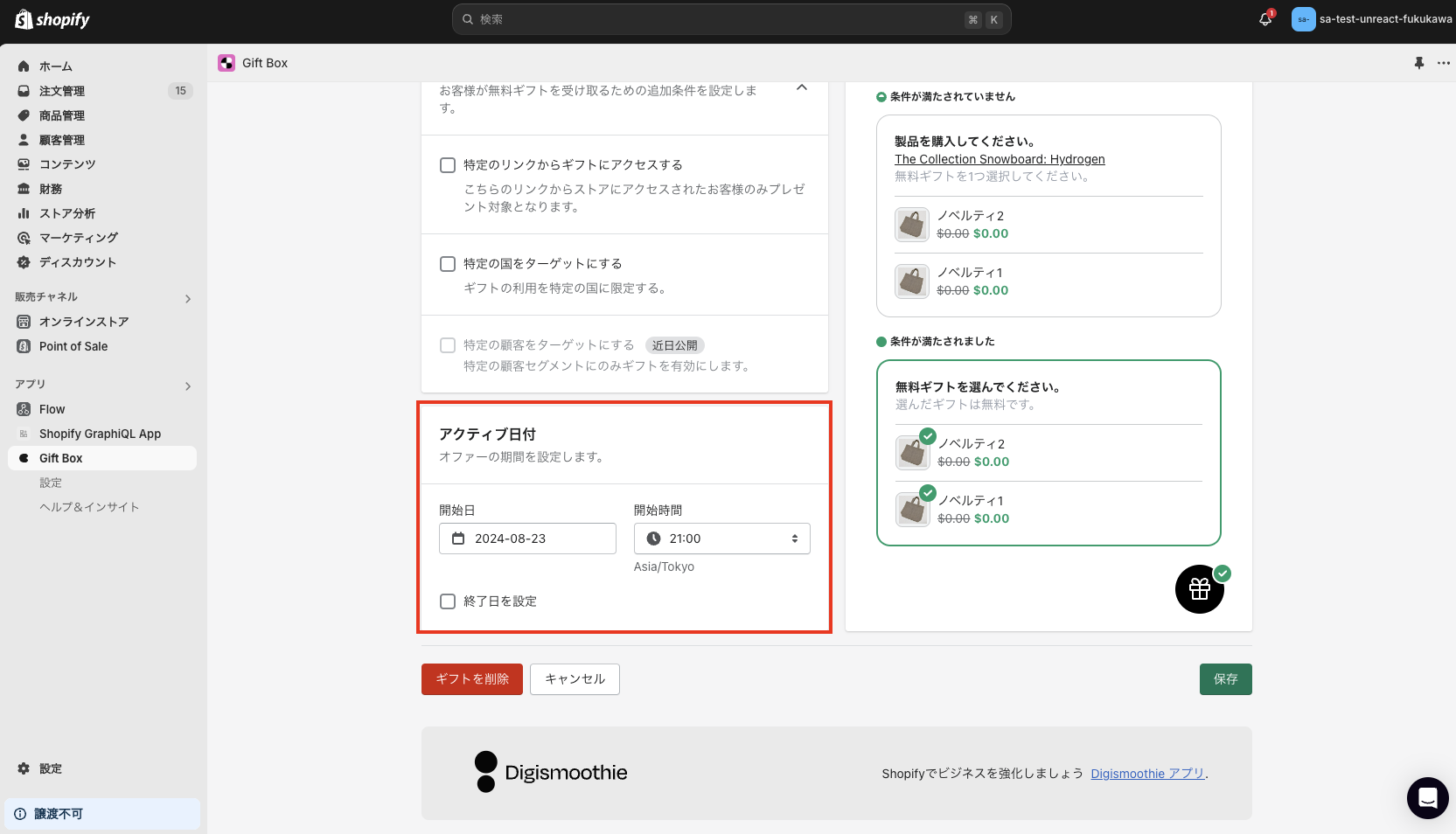The image size is (1456, 834).
Task: Open ディスカウント from the sidebar icon
Action: tap(23, 262)
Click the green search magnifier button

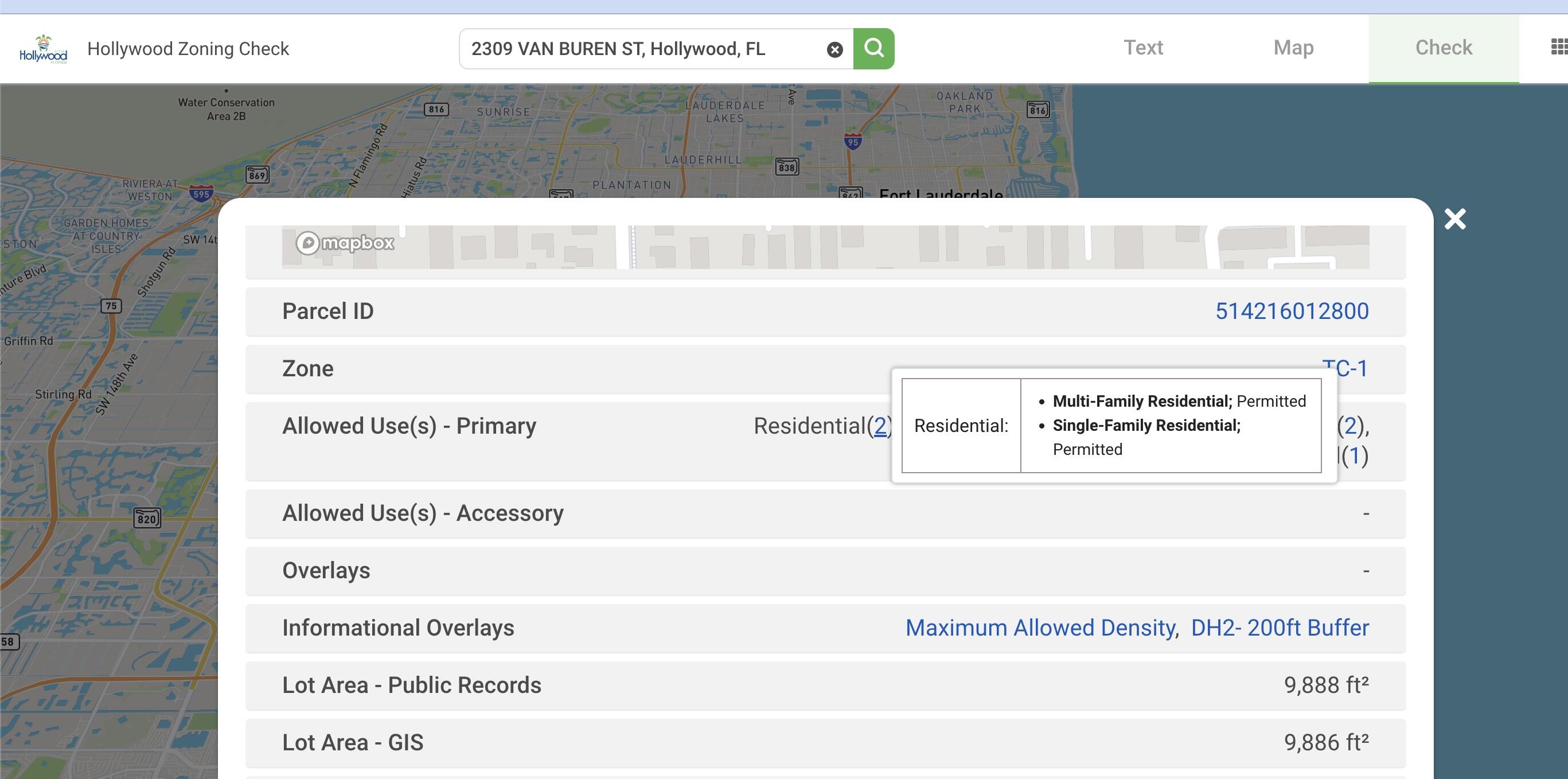[x=873, y=48]
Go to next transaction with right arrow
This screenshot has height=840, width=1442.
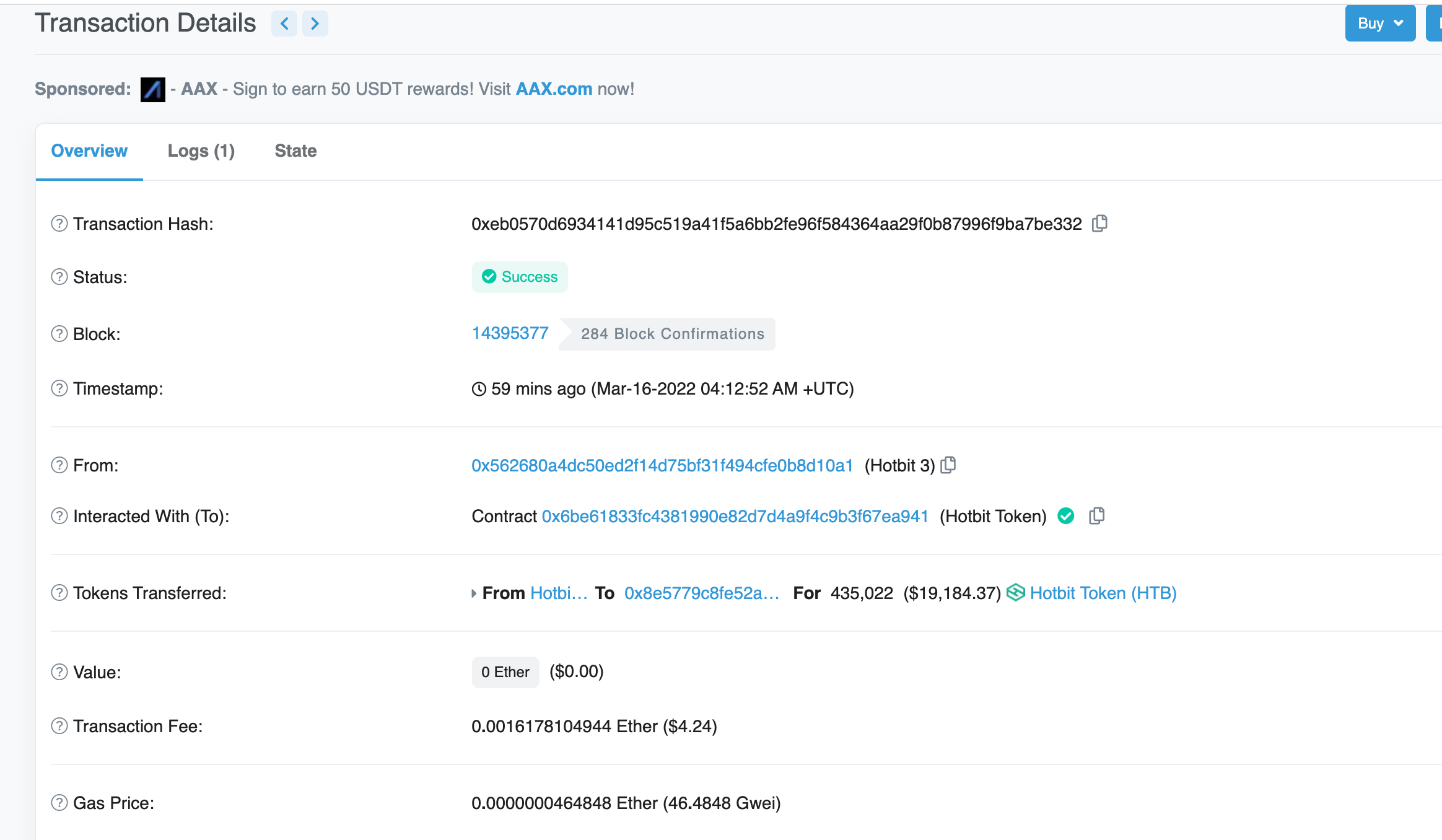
------------------------------
> **ACTIVITY**: Leave out the pictures, and extract exactly the lines from the one with "Click the green search magnifier button" through the end of the records, both ends included.

> **ANSWER BELOW**:
Click the green search magnifier button

[x=873, y=48]
Go to next transaction with right arrow
This screenshot has height=840, width=1442.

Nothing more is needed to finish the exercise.